### The task
Exactly as they appear below, repeat the lines from the one with "You are a computer-use agent. Image" through the one with "Click the Plattform", and no others.

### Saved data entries
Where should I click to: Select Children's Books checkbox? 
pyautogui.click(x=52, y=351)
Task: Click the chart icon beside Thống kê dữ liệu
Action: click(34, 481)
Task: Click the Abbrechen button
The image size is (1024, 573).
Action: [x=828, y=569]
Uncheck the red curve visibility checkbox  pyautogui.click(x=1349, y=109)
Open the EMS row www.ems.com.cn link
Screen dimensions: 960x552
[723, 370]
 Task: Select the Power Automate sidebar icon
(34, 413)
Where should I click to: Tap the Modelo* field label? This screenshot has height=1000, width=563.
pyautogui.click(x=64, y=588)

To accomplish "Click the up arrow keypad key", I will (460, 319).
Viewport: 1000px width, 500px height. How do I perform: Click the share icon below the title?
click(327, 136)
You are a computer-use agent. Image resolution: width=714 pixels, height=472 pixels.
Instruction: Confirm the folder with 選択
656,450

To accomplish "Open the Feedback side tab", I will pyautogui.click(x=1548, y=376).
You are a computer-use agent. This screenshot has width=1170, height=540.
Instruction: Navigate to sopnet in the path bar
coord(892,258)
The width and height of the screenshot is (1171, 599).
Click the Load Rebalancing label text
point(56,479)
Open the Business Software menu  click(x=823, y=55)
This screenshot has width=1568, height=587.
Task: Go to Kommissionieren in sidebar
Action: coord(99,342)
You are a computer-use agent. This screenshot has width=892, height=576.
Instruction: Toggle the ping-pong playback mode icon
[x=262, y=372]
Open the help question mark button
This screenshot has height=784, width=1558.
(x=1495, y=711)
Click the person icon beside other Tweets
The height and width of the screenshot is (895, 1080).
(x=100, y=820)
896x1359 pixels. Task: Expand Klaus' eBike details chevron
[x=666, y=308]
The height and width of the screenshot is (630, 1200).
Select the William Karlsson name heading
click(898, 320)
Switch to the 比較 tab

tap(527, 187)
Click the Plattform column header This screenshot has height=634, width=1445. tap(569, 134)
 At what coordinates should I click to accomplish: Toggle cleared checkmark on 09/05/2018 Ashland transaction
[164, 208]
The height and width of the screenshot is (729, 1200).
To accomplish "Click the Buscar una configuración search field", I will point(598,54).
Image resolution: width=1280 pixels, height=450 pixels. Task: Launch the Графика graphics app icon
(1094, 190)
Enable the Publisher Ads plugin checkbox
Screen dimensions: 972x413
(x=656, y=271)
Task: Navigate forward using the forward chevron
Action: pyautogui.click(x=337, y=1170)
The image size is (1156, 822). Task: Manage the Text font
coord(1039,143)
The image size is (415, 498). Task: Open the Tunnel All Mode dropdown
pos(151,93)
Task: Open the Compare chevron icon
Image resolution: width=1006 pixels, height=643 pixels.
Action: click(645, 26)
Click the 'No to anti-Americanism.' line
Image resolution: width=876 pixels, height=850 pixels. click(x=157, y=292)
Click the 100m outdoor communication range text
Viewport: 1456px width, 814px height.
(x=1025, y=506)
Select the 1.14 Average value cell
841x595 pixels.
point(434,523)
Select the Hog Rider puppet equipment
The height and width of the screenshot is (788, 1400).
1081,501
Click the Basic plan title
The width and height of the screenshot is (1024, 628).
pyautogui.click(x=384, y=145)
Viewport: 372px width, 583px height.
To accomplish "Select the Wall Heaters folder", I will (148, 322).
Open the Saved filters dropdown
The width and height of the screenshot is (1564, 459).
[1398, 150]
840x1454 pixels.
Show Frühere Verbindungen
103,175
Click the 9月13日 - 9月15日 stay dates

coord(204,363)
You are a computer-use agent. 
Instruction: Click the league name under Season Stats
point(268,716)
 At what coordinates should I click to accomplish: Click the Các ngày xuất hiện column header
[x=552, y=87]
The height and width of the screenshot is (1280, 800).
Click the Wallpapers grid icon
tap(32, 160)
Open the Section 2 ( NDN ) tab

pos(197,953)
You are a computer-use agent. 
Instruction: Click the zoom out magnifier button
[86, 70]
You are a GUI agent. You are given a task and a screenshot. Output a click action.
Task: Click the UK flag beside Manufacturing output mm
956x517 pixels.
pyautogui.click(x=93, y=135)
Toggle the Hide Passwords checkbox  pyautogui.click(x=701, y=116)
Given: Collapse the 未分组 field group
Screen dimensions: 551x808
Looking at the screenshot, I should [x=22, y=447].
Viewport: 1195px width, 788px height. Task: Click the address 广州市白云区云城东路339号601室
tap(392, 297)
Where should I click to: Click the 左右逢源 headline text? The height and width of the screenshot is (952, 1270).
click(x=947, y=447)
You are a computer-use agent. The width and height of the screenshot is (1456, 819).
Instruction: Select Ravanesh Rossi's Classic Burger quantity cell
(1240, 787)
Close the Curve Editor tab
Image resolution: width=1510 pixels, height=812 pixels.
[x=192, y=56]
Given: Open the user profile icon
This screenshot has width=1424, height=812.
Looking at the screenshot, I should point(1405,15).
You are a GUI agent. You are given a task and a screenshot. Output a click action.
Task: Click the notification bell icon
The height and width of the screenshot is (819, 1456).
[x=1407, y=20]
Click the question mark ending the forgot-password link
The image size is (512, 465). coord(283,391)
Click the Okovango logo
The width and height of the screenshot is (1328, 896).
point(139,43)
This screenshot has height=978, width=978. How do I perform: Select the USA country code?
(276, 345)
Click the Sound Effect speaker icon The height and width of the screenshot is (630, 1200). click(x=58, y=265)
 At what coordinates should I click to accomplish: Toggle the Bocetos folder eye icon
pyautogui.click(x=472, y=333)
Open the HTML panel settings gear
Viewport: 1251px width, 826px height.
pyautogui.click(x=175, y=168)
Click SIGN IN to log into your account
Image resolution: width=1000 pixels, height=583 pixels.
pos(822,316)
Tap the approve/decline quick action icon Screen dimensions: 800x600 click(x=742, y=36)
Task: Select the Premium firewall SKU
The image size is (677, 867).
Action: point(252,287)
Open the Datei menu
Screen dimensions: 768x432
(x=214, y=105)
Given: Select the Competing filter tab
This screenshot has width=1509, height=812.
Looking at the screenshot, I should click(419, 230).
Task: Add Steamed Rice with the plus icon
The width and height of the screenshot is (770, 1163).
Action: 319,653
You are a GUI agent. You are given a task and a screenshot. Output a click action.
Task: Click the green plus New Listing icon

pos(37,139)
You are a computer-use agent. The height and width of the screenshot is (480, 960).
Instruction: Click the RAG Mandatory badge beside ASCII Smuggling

### Answer to this task
You are a computer-use agent. Image resolution: width=714 pixels, height=472 pixels.
Instruction: Confirm the folder with 選択
656,450

To accomplish "Open the Feedback side tab", I will pyautogui.click(x=1548, y=376).
You are a computer-use agent. This screenshot has width=1170, height=540.
Instruction: Navigate to sopnet in the path bar
coord(892,258)
The width and height of the screenshot is (1171, 599).
Click the Load Rebalancing label text
point(56,479)
Open the Business Software menu  click(x=823, y=55)
This screenshot has width=1568, height=587.
Task: Go to Kommissionieren in sidebar
Action: coord(99,342)
You are a computer-use agent. This screenshot has width=892, height=576.
Instruction: Toggle the ping-pong playback mode icon
[x=262, y=372]
Open the help question mark button
This screenshot has height=784, width=1558.
(x=1495, y=711)
Click the person icon beside other Tweets
The height and width of the screenshot is (895, 1080).
(x=100, y=820)
896x1359 pixels. Task: Expand Klaus' eBike details chevron
[x=666, y=308]
The height and width of the screenshot is (630, 1200).
Select the William Karlsson name heading
click(898, 320)
Switch to the 比較 tab

tap(527, 187)
Click the Plattform column header This screenshot has height=634, width=1445. tap(569, 134)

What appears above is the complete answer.